It all depends upon who you ask.
Aristotle believed the good life consists of the pursuit of the greatest virtues for which human beings were created, using our most distinctive trait: our ability to reason.
Confucius believed the good life consists of the pursuit of happiness and the fulfillment of our desires balanced and restrained by our ethics and our moral innocence.
Siddharta Gautama, the founder of Buddhism, believed the good life consists of releasing ourselves from the illusory attachments and grasping desires that bring us nothing but suffering.
As the yearly Torah reading cycle comes once again to the end of Jacob’s life – one that by his own admission was extremely difficult – we might ask what Judaism has to say about the good life and whether Jacob pursued it.
Rooted as it is in the Bible, Judaism up to the time of the great medieval Jewish philosophers mostly avoided asking questions about the good life in direct, explicit ways. The Tanakh and later rabbinic writings generally teach indirectly about the pursuit of the good life, through the media of stories, laws and poetry.
However, there are select texts within the sprawling Jewish tradition that ask the big questions about life’s purpose and the good life in more formal ways.

Data listing
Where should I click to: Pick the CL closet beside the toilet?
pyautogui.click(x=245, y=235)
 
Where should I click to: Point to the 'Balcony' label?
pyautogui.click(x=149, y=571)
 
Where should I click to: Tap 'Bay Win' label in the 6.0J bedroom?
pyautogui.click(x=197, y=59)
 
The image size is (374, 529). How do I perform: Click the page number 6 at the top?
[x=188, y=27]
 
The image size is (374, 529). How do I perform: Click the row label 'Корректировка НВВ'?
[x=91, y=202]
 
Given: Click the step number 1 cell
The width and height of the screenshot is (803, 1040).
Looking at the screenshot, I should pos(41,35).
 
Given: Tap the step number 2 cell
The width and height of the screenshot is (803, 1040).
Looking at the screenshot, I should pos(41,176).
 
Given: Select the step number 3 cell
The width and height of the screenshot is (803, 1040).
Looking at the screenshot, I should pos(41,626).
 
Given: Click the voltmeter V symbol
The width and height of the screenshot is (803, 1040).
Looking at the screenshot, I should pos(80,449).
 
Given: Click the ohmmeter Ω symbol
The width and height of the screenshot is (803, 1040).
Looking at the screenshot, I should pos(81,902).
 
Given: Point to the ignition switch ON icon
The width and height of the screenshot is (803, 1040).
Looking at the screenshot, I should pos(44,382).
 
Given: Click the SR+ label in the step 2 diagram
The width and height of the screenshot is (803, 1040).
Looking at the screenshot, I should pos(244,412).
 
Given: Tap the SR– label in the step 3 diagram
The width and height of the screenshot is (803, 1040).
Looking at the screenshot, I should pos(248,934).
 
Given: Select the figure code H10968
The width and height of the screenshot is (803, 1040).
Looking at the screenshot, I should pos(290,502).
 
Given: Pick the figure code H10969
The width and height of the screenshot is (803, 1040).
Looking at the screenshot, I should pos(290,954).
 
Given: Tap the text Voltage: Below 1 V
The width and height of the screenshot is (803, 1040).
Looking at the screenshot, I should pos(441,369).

• **PARTS OF THE EXERCISE**:
**1.** Set down the passage on the good life word for word, starting at the words "Aristotle believed the" and stopping after the words "nothing but suffering.".
**2.** Extract every line of the records in the data listing, unchanged and in their original order.
The text and the records come from unrelated sources.

• **RESULTS BY TASK**:
**1.**
Aristotle believed the good life consists of the pursuit of the greatest virtues for which human beings were created, using our most distinctive trait: our ability to reason.
Confucius believed the good life consists of the pursuit of happiness and the fulfillment of our desires balanced and restrained by our ethics and our moral innocence.
Siddharta Gautama, the founder of Buddhism, believed the good life consists of releasing ourselves from the illusory attachments and grasping desires that bring us nothing but suffering.

**2.**
Where should I click to: Pick the CL closet beside the toilet?
pyautogui.click(x=245, y=235)
 
Where should I click to: Point to the 'Balcony' label?
pyautogui.click(x=149, y=571)
 
Where should I click to: Tap 'Bay Win' label in the 6.0J bedroom?
pyautogui.click(x=197, y=59)
 
The image size is (374, 529). How do I perform: Click the page number 6 at the top?
[x=188, y=27]
 
The image size is (374, 529). How do I perform: Click the row label 'Корректировка НВВ'?
[x=91, y=202]
 
Given: Click the step number 1 cell
The width and height of the screenshot is (803, 1040).
Looking at the screenshot, I should pos(41,35).
 
Given: Tap the step number 2 cell
The width and height of the screenshot is (803, 1040).
Looking at the screenshot, I should pos(41,176).
 
Given: Select the step number 3 cell
The width and height of the screenshot is (803, 1040).
Looking at the screenshot, I should pos(41,626).
 
Given: Click the voltmeter V symbol
The width and height of the screenshot is (803, 1040).
Looking at the screenshot, I should pos(80,449).
 
Given: Click the ohmmeter Ω symbol
The width and height of the screenshot is (803, 1040).
Looking at the screenshot, I should pos(81,902).
 
Given: Point to the ignition switch ON icon
The width and height of the screenshot is (803, 1040).
Looking at the screenshot, I should pos(44,382).
 
Given: Click the SR+ label in the step 2 diagram
The width and height of the screenshot is (803, 1040).
Looking at the screenshot, I should pos(244,412).
 
Given: Tap the SR– label in the step 3 diagram
The width and height of the screenshot is (803, 1040).
Looking at the screenshot, I should pos(248,934).
 
Given: Select the figure code H10968
The width and height of the screenshot is (803, 1040).
Looking at the screenshot, I should pos(290,502).
 
Given: Pick the figure code H10969
The width and height of the screenshot is (803, 1040).
Looking at the screenshot, I should pos(290,954).
 
Given: Tap the text Voltage: Below 1 V
The width and height of the screenshot is (803, 1040).
Looking at the screenshot, I should pos(441,369).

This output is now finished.